- [TASK TO CARRY OUT] Only an exact, line-for-line copy of the data will serve as the answer.

(Stored data entries)
^^^^

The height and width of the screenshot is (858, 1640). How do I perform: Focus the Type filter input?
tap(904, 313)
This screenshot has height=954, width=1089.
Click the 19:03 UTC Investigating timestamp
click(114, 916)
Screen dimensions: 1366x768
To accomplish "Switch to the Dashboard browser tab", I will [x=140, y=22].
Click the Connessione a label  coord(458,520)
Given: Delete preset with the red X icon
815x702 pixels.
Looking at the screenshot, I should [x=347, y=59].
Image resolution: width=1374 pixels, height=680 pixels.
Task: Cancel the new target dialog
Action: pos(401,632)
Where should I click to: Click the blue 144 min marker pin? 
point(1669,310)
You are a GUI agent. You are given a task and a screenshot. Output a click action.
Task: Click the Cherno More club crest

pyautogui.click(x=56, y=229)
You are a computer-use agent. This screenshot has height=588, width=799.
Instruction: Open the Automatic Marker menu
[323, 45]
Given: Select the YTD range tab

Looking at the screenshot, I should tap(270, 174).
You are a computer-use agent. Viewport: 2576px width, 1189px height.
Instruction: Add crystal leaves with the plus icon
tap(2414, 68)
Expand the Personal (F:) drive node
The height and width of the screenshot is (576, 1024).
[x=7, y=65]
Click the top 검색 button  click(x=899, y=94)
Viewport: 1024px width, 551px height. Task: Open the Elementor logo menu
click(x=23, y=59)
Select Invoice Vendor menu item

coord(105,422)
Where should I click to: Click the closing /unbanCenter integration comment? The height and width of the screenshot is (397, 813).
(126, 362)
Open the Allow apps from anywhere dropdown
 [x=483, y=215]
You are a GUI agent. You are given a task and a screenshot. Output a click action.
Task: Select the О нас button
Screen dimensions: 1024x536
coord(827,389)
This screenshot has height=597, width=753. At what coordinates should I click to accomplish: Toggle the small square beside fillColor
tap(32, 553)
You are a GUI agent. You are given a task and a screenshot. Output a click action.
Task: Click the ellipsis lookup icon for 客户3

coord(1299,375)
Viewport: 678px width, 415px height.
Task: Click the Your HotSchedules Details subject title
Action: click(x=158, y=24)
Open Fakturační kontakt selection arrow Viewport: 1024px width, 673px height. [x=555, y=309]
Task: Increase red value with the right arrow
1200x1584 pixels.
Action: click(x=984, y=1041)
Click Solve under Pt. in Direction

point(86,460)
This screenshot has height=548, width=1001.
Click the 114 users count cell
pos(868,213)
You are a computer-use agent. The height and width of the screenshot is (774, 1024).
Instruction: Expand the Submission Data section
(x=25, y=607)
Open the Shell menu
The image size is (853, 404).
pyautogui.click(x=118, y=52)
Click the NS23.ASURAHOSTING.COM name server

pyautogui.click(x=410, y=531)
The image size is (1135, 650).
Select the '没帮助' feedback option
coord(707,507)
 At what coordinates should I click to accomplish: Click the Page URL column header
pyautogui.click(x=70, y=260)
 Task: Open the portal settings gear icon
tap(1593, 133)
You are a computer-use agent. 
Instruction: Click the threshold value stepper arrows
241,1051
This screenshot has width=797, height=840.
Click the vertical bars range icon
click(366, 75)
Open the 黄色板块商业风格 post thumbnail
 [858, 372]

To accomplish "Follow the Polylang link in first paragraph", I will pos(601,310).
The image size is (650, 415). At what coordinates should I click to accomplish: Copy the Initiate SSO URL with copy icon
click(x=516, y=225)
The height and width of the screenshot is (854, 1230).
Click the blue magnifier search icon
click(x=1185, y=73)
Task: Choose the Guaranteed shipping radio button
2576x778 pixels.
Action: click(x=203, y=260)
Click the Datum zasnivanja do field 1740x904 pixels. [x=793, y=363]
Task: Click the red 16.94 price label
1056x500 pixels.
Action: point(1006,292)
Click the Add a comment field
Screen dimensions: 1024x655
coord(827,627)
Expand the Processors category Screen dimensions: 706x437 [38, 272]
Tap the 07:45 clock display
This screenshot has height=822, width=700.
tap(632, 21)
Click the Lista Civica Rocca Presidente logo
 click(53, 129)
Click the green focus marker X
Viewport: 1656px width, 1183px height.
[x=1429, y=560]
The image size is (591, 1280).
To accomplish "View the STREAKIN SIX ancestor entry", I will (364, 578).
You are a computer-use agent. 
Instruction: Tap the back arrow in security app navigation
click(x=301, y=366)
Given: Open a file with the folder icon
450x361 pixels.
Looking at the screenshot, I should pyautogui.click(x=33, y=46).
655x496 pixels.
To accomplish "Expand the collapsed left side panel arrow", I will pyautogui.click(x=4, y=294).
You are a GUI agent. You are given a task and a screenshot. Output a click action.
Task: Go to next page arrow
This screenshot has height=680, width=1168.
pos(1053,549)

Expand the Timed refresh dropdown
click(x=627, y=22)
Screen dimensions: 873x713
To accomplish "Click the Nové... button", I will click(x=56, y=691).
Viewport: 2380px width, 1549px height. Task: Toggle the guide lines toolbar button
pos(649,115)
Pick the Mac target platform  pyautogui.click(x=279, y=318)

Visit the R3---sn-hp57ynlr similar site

^^^^

- [SOLVED EXERCISE]
The height and width of the screenshot is (858, 1640). How do I perform: Focus the Type filter input?
tap(904, 313)
This screenshot has height=954, width=1089.
Click the 19:03 UTC Investigating timestamp
click(114, 916)
Screen dimensions: 1366x768
To accomplish "Switch to the Dashboard browser tab", I will [x=140, y=22].
Click the Connessione a label  coord(458,520)
Given: Delete preset with the red X icon
815x702 pixels.
Looking at the screenshot, I should [x=347, y=59].
Image resolution: width=1374 pixels, height=680 pixels.
Task: Cancel the new target dialog
Action: pos(401,632)
Where should I click to: Click the blue 144 min marker pin? 
point(1669,310)
You are a GUI agent. You are given a task and a screenshot. Output a click action.
Task: Click the Cherno More club crest

pyautogui.click(x=56, y=229)
You are a computer-use agent. This screenshot has height=588, width=799.
Instruction: Open the Automatic Marker menu
[323, 45]
Given: Select the YTD range tab

Looking at the screenshot, I should tap(270, 174).
You are a computer-use agent. Viewport: 2576px width, 1189px height.
Instruction: Add crystal leaves with the plus icon
tap(2414, 68)
Expand the Personal (F:) drive node
The height and width of the screenshot is (576, 1024).
[x=7, y=65]
Click the top 검색 button  click(x=899, y=94)
Viewport: 1024px width, 551px height. Task: Open the Elementor logo menu
click(x=23, y=59)
Select Invoice Vendor menu item

coord(105,422)
Where should I click to: Click the closing /unbanCenter integration comment? The height and width of the screenshot is (397, 813).
(126, 362)
Open the Allow apps from anywhere dropdown
 [x=483, y=215]
You are a GUI agent. You are given a task and a screenshot. Output a click action.
Task: Select the О нас button
Screen dimensions: 1024x536
coord(827,389)
This screenshot has height=597, width=753. At what coordinates should I click to accomplish: Toggle the small square beside fillColor
tap(32, 553)
You are a GUI agent. You are given a task and a screenshot. Output a click action.
Task: Click the ellipsis lookup icon for 客户3

coord(1299,375)
Viewport: 678px width, 415px height.
Task: Click the Your HotSchedules Details subject title
Action: click(x=158, y=24)
Open Fakturační kontakt selection arrow Viewport: 1024px width, 673px height. [x=555, y=309]
Task: Increase red value with the right arrow
1200x1584 pixels.
Action: click(x=984, y=1041)
Click Solve under Pt. in Direction

point(86,460)
This screenshot has height=548, width=1001.
Click the 114 users count cell
pos(868,213)
You are a computer-use agent. The height and width of the screenshot is (774, 1024).
Instruction: Expand the Submission Data section
(x=25, y=607)
Open the Shell menu
The image size is (853, 404).
pyautogui.click(x=118, y=52)
Click the NS23.ASURAHOSTING.COM name server

pyautogui.click(x=410, y=531)
The image size is (1135, 650).
Select the '没帮助' feedback option
coord(707,507)
 At what coordinates should I click to accomplish: Click the Page URL column header
pyautogui.click(x=70, y=260)
 Task: Open the portal settings gear icon
tap(1593, 133)
You are a computer-use agent. 
Instruction: Click the threshold value stepper arrows
241,1051
This screenshot has width=797, height=840.
Click the vertical bars range icon
click(366, 75)
Open the 黄色板块商业风格 post thumbnail
 [858, 372]

To accomplish "Follow the Polylang link in first paragraph", I will pos(601,310).
The image size is (650, 415). At what coordinates should I click to accomplish: Copy the Initiate SSO URL with copy icon
click(x=516, y=225)
The height and width of the screenshot is (854, 1230).
Click the blue magnifier search icon
click(x=1185, y=73)
Task: Choose the Guaranteed shipping radio button
2576x778 pixels.
Action: click(x=203, y=260)
Click the Datum zasnivanja do field 1740x904 pixels. [x=793, y=363]
Task: Click the red 16.94 price label
1056x500 pixels.
Action: point(1006,292)
Click the Add a comment field
Screen dimensions: 1024x655
coord(827,627)
Expand the Processors category Screen dimensions: 706x437 [38, 272]
Tap the 07:45 clock display
This screenshot has height=822, width=700.
tap(632, 21)
Click the Lista Civica Rocca Presidente logo
 click(53, 129)
Click the green focus marker X
Viewport: 1656px width, 1183px height.
[x=1429, y=560]
The image size is (591, 1280).
To accomplish "View the STREAKIN SIX ancestor entry", I will (364, 578).
You are a computer-use agent. 
Instruction: Tap the back arrow in security app navigation
click(x=301, y=366)
Given: Open a file with the folder icon
450x361 pixels.
Looking at the screenshot, I should pyautogui.click(x=33, y=46).
655x496 pixels.
To accomplish "Expand the collapsed left side panel arrow", I will pyautogui.click(x=4, y=294).
You are a GUI agent. You are given a task and a screenshot. Output a click action.
Task: Go to next page arrow
This screenshot has height=680, width=1168.
pos(1053,549)

Expand the Timed refresh dropdown
click(x=627, y=22)
Screen dimensions: 873x713
To accomplish "Click the Nové... button", I will click(x=56, y=691).
Viewport: 2380px width, 1549px height. Task: Toggle the guide lines toolbar button
pos(649,115)
Pick the Mac target platform  pyautogui.click(x=279, y=318)

Visit the R3---sn-hp57ynlr similar site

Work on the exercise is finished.